Tyler W. McDaniel

I am a sociologist who studies how spatial inequalities are produced. By spatial inequalities, I mean inequalities that occur across geographic regions or boundaries, which may be created or reinforced through processes of land management and place-based governance. For example, I have analyzed the relationship between activity spaces - where people work, shop, worship, and recreate - and school choices in Los Angeles, a metropolitan region where school choice policies prevail. I use spatial and quantitative methods to examine these relationships over time, and contextualize the findings in existing knowledge around ethnoracial segregation processes in neighborhoods and schools.
In my dissertation, I focus on my home state of North Carolina to explore how climate disasters influence spatial inequalities for K-12 students.

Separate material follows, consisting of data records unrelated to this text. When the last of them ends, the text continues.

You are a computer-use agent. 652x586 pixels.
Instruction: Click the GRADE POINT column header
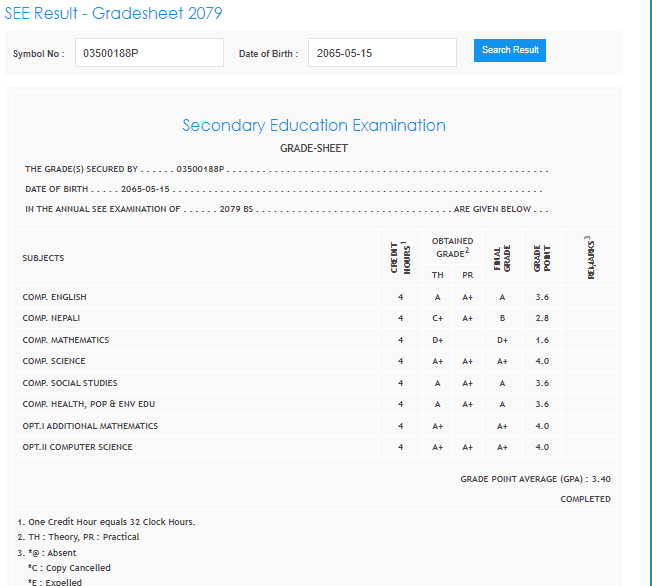tap(541, 258)
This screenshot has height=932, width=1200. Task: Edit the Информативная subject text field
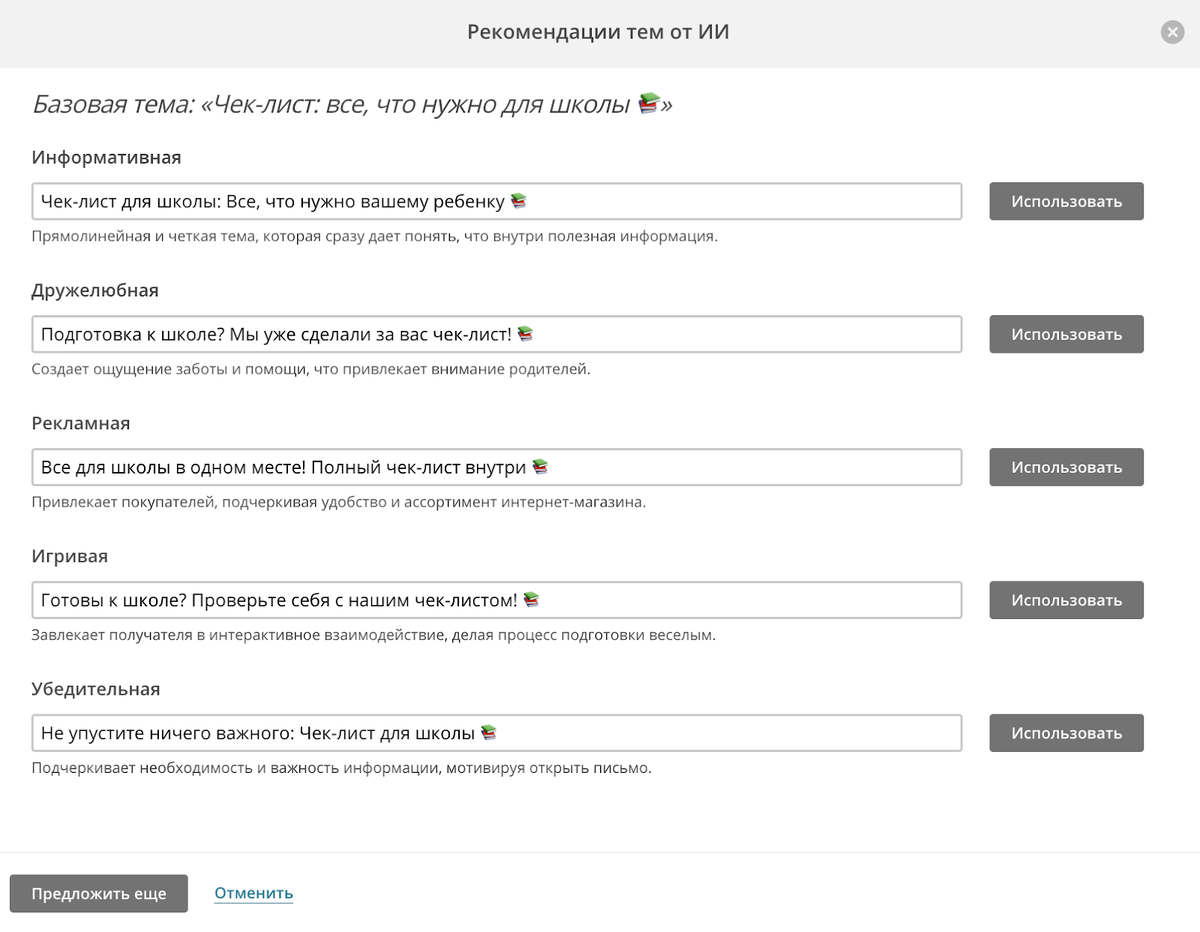(x=497, y=201)
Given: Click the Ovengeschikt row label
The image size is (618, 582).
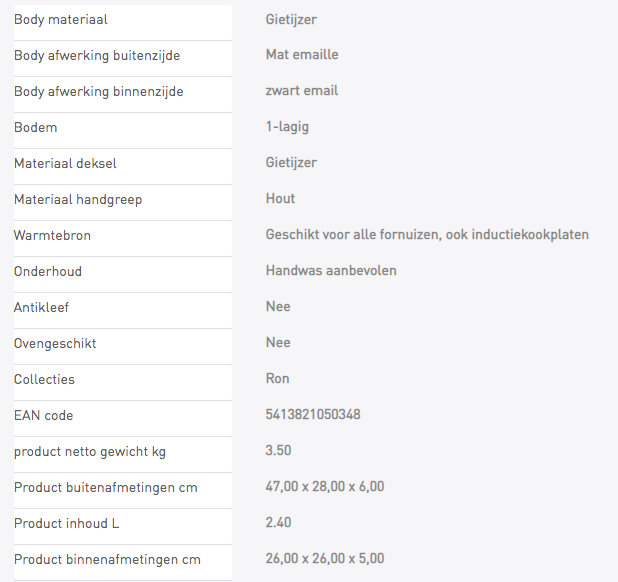Looking at the screenshot, I should click(x=55, y=343).
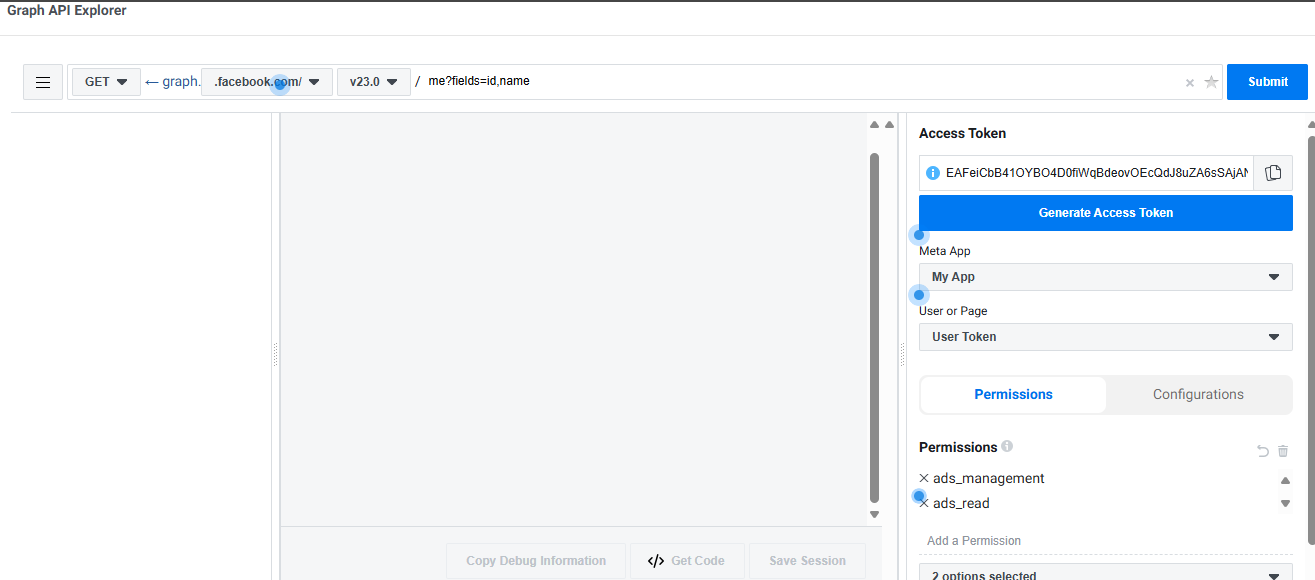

I consider how disruptions to schooling, residential and school displacement, and recoveries to natural disasters vary across places. I use student records from North Carolina and fine-grain hurricane flooding data to measure causal impacts of extreme flooding events on student attendance and learning outcomes, mobility processes and demographic change, and future flooding risks. As climate disasters continue to outpace government mitigation efforts, my research informs how these events are likely to affect schools and communities.
I am also interested in educating for our data-rich age. As a teacher, I draw connections between social systems and the tools that we use to analyze societies. I designed a class, "Analytics for a Changing Climate," which introduced students to data science through the lens of the changing climate, for example, using mapping techniques to study environmental hazards across space and using network methods to analyze IPCC authorship. I have assisted in teaching courses in economic sociology, social psychology, and computational social science; and regularly teach classes on a wide range of topics with the Stanford Jail and Prison Education Project.